When JoAnn Falletta was a kid, her parents took her to hear an orchestra play. "This is fantastic," she remembers thinking. "I have to be involved in it." She decided that one day, she would lead an orchestra. She would become a conductor.
Falletta was born in 1954. When she was growing up, there were few women conductors. But that did not stop her from chasing her dream.
Big Dreams, Hard Work
Falletta spent long hours practicing guitar. Later, she went to music school. She wanted to study conducting. But some of her teachers worried she would not find a job.
"We don't want you to aim for this difficult profession and not have opportunities simply because you're a woman," she remembers their saying. Eventually, she convinced them that she should have a chance. She now leads three of the world's top orchestras.
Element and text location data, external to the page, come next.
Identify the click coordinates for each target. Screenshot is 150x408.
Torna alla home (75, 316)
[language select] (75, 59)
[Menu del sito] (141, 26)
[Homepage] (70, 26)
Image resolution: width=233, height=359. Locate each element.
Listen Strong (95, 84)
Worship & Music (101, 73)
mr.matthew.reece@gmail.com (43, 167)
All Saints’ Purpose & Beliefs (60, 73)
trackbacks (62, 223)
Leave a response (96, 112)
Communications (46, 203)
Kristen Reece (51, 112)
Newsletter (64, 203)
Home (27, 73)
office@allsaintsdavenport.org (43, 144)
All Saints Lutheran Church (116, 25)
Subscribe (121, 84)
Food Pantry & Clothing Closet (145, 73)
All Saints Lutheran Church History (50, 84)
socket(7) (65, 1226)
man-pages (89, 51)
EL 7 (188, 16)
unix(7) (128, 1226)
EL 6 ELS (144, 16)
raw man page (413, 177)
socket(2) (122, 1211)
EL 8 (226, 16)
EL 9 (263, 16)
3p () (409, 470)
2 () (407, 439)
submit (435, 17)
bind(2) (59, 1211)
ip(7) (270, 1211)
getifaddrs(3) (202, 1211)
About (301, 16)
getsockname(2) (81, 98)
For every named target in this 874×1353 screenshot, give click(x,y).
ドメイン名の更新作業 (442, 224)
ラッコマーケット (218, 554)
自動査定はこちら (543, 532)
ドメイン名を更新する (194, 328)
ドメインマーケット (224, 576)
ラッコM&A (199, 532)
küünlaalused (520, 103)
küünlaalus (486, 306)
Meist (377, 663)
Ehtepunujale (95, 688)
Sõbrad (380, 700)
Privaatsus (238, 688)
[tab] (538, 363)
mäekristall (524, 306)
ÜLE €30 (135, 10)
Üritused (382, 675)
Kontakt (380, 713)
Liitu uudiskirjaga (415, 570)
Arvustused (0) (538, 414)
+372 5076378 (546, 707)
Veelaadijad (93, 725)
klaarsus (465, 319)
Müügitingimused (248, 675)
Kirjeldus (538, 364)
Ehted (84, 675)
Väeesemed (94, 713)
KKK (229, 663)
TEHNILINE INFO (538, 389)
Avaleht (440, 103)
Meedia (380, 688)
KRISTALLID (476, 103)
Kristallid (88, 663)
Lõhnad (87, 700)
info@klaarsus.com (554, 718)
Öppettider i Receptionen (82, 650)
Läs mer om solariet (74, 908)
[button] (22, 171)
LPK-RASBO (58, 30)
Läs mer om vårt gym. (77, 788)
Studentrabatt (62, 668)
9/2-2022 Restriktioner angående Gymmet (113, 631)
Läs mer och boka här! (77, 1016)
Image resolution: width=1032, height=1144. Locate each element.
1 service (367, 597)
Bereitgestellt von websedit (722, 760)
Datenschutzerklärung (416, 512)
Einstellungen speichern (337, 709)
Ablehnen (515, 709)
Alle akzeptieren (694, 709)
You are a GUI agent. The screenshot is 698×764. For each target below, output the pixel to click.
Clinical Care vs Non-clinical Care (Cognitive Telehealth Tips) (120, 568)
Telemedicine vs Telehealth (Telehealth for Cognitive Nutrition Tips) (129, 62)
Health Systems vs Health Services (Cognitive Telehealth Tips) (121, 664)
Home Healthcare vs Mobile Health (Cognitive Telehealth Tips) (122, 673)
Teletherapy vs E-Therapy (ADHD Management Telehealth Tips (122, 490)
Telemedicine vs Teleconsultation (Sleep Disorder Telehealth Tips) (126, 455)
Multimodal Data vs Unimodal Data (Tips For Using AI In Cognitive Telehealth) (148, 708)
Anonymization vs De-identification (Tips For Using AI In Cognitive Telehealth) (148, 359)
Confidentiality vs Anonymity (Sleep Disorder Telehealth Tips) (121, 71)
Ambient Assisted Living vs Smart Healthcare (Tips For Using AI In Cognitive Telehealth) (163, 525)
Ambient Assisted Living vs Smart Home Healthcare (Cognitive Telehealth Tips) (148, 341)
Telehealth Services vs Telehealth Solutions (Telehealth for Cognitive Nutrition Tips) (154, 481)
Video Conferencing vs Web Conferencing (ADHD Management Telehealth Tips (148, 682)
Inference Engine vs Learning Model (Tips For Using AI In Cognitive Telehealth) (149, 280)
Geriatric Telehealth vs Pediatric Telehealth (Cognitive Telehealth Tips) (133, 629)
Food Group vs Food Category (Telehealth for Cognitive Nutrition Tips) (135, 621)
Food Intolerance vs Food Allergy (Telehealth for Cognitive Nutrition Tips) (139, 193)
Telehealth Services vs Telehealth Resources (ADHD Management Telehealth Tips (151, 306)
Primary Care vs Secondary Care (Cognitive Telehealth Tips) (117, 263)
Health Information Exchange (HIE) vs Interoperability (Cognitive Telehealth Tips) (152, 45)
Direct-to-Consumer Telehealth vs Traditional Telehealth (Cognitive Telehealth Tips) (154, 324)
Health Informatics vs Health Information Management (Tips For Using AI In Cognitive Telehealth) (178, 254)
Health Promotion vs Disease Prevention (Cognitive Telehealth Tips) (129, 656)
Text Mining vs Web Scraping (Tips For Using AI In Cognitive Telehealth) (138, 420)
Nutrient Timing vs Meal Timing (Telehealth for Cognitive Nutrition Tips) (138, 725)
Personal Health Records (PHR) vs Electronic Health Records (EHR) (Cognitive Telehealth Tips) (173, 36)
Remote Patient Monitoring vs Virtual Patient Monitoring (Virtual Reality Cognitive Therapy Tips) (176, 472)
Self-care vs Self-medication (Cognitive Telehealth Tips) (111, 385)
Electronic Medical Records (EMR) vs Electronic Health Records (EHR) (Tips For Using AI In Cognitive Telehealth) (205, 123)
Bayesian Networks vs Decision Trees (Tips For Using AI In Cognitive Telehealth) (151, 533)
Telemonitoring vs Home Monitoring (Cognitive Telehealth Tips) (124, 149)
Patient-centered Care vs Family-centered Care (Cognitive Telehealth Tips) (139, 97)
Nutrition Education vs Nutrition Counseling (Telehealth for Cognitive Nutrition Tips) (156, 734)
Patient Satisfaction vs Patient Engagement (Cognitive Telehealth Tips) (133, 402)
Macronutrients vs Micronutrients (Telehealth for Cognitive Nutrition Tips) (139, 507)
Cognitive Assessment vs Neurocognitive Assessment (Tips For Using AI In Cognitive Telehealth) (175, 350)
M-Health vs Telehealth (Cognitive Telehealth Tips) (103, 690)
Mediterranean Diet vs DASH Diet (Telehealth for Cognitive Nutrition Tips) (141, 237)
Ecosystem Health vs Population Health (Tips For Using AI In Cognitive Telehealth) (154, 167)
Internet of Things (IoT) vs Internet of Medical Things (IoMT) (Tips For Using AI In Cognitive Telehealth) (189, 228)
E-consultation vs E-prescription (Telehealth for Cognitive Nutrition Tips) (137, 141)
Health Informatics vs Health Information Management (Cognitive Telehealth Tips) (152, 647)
Falletta says her parents are a big part of her success. They encouraged her. They never had ideas about what men and women should or should not do for work, she says.
When Falletta became a conductor, she was one of the first women in the world to hold that job. Now there are several women conductors. They have Falletta to thank for leading the way.
A Conductor's Job
A conductor leads the musicians in an orchestra. He or she helps everyone work together to make beautiful music.
Some conductors use a BATON. This makes it easier for musicians to see the conductor's directions.
The conductor's RIGHT HAND is used for keeping time. The conductor waves her hand to the beat in order to keep the musicians playing all together.
The LEFT HAND is used to show other qualities of the music. A conductor can use this hand to tell the musicians that the music should be loud or soft, or that the notes should be long or short.